The FDA approved vardenafil (Levitra®) in 2003 after a study of 805 men with ED showed a clinically and statistically significant improvement in IIEF scores when compared to placebo. In this study, different doses were evaluated and men were categorized into mild, moderate, and severe ED. Approximately 40% of the moderate and severe ED men had improvement with the highest dose and over 79% of the mild ED men had improvement. Vardenafil is quickly absorbed with a Tmax of 45 min and a reported t ½ of 4–5 h. Onset of action has been recorded as early as 10 min. Just as in sildenafil, it is recommended that high at meals are avoided.

Cialis

Tadalafil (Cialis®) was approved at the same time as vardenafil and acquired the nickname “the weekend pill” because of the longer half­life than the other two drugs in its class. The Tmax of tadalafil is closer to 2 h and the t ½ is 17.5 h with a clinical efficacy reported of 12–36 h. Several studies showed the efficacy of tadalafil and the most important study involved 1,112 patients with mean duration of ED > 1 year. In this group, over 80% of the men had improved erections up to 36 h after administration of the drug. One other thing that differs from sildenafil and vardenafil is the absorption of tadalafil does not seem to be affected by high fat meals so there are no dietary restrictions.
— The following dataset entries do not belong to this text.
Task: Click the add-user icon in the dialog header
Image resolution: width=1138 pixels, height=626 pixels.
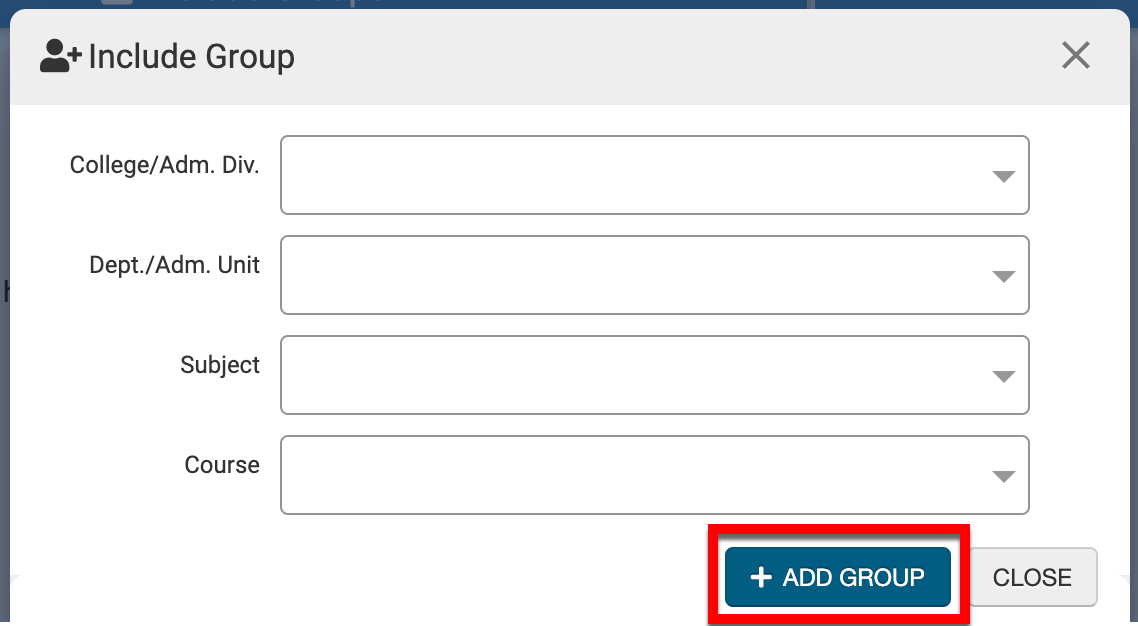Action: [60, 56]
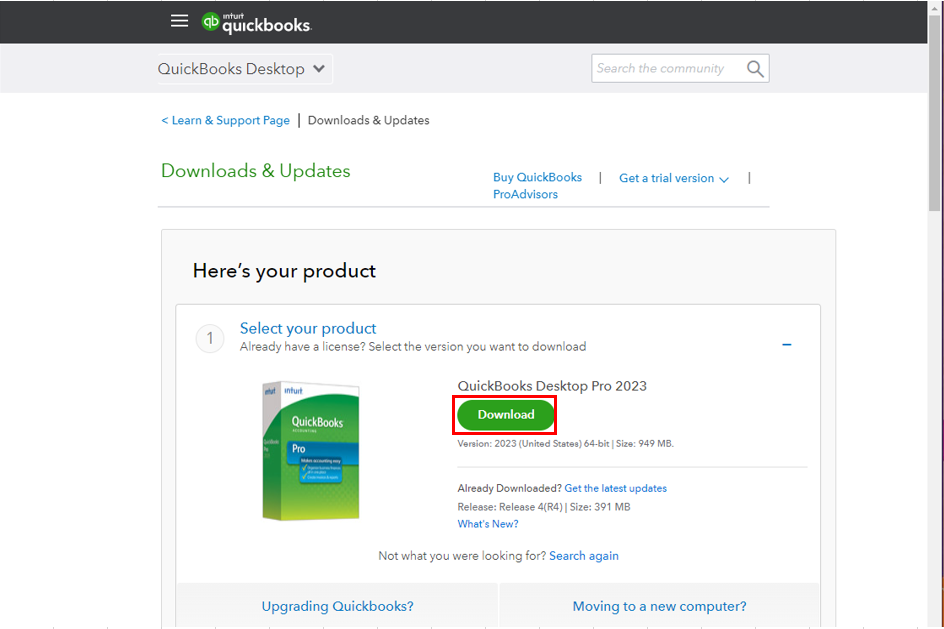944x629 pixels.
Task: Return to the Learn & Support Page
Action: tap(224, 120)
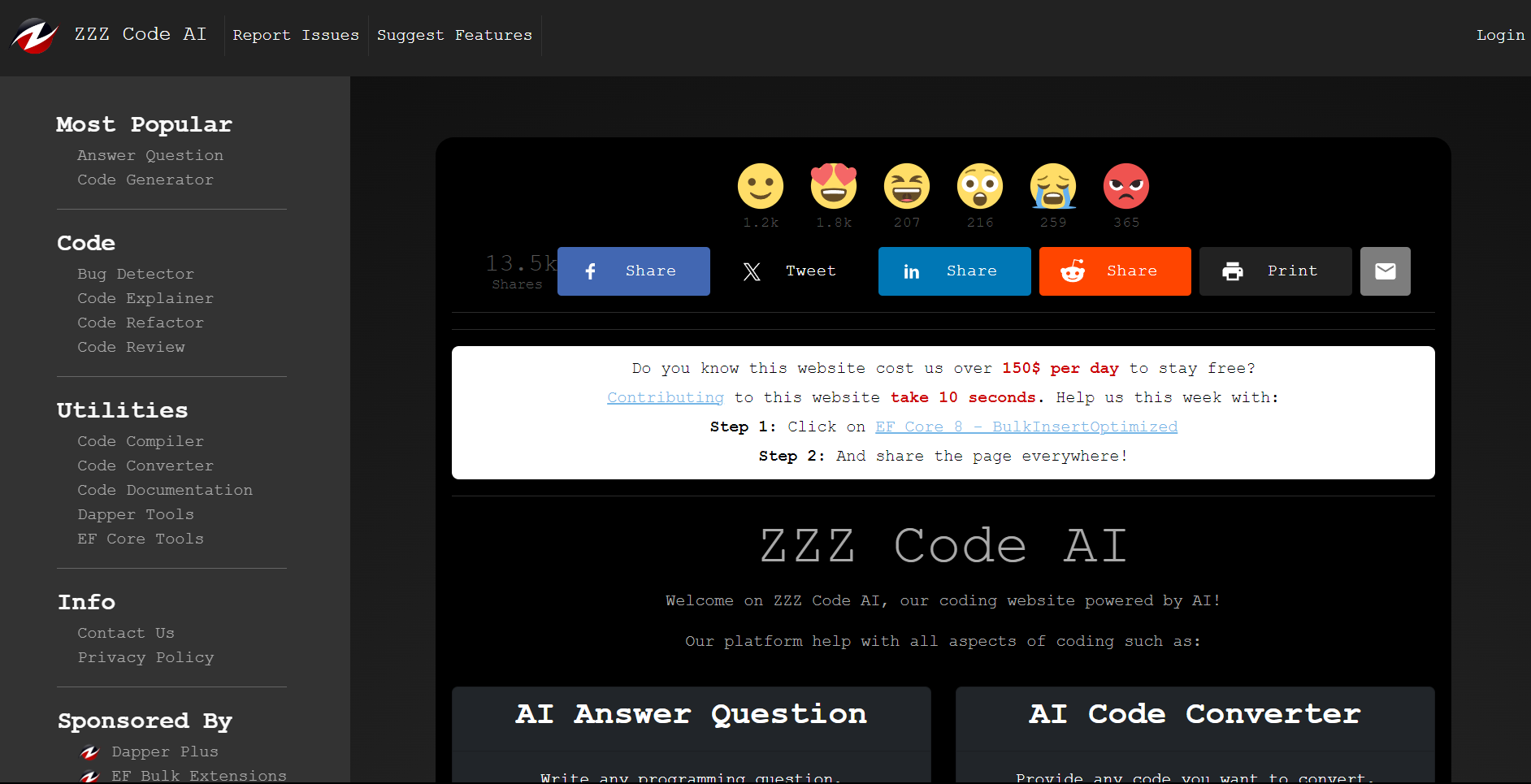The height and width of the screenshot is (784, 1531).
Task: Pick the astonished face emoji reaction
Action: coord(979,186)
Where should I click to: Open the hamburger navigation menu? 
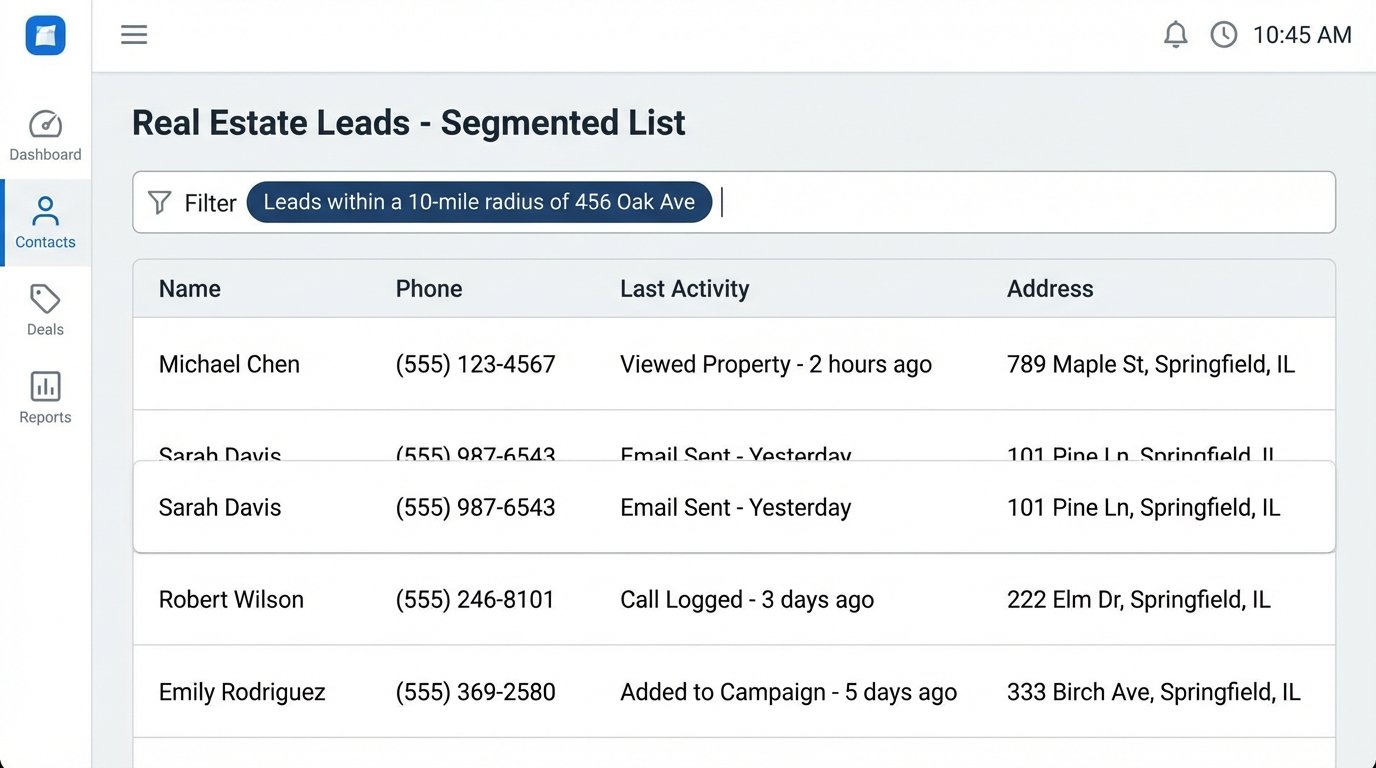tap(133, 34)
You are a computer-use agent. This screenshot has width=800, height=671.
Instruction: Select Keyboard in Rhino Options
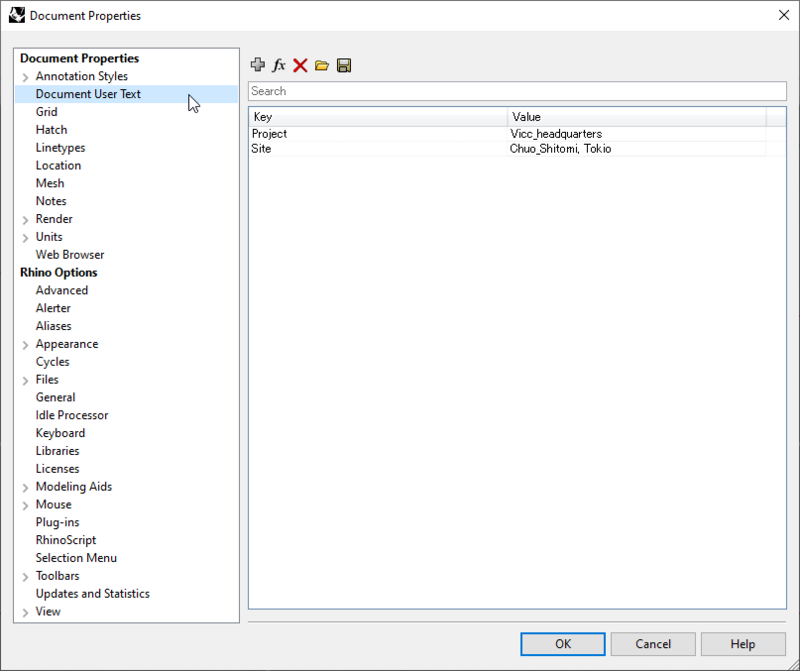point(60,433)
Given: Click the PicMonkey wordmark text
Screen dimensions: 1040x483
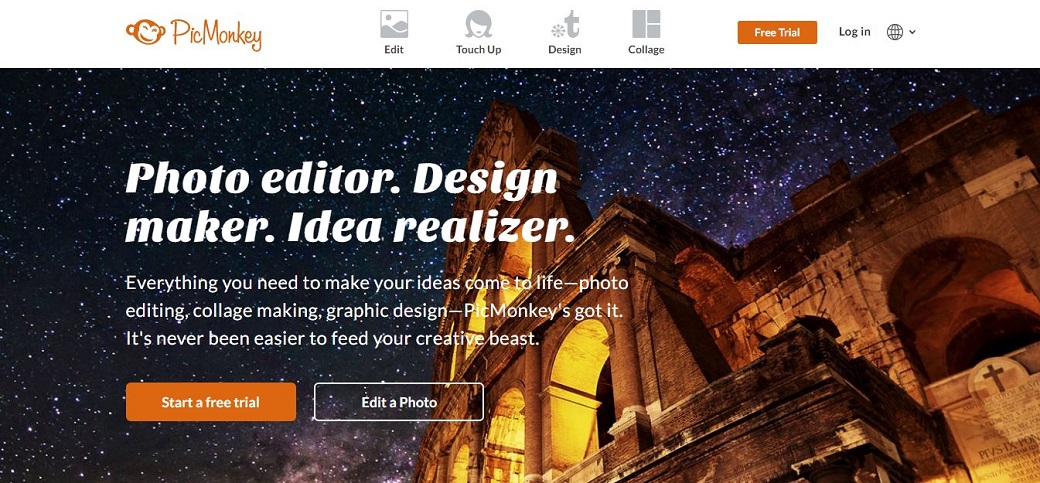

The side effect profile for these drugs is very similar and is a result of the incomplete selectivity of PDE­5 and the other sites that can be affected by inhibiting PDE­5. PDE­6 and PDE­11 are the two most common families also affected by the drugs and contribute to the visual disturbances and myalgias, respectively. These side effects include headache, flushing, dyspepsia, and rhini­ tis. It has been shown with the continued use of vardenafil that these side effects are reduced significantly after the first few weeks. There is less than a 5% drop out rate secondary to side effects.

There are two things to warn your patients about with the use of PDE­5 inhibitors. The first is that these drugs cannot be taken with nitrates. When sildenafil has been used, it is recommended to wait at least 24 h and when tadalafil has been used, 48 h is recommended. The results can be severe hypotension and all patients need to be aware of this contraindication. The second thing is patients need to be counseled to seek medical attention if they have any visual changes. Some visual changes can be mild and transient; however, there is a condition known as nonarteritic anterior ischemic optic neuropathy (NAION) that has been linked to the use of PDE­5 inhibitors. This is independent of any effect on PDE­6 found in the eye. It is an ischemic event to the optic nerve and is most likely seen in men with risk factors for diabetes, hypercholesterolemia, hypertension, and cardiovascular disease. This link was first made after a few cases were reported in a series of men using sildenafil. A review of all the available clinical trials with more than 13,000 men analyzed has shown no causation. Current recommendations are not to change prescription habits, but to advise patients to seek medical attention if they experience visual changes while taking a PDE­5 inhibitor.

Initially there were concerns about the cardiovascular safety of these drugs. It is known that sildenafil can act as a mild vasodilator and there are warnings about orthostatic hypotension with concomitant use of a­blockers. The use of PDE­5 inhibitors is not contraindicated in men who are also on a­blockers; they just need to be stabilized on this blood pressure medication prior to initiation of therapy. There were also concerns that use of PDE­5 inhibitors would increase cardiovascular events. The safety of these drugs has been confirmed in several controlled trials with no increase in myocardial ischemic events or overall mortality compared to the general population. While there has been no increase of cardiovascular events associated with the use of these drugs, it is important to do a thorough cardiovascular history and exam prior to prescribing PDE­5 inhibitors as the risk factors are shared for ED and cardiovascular disease.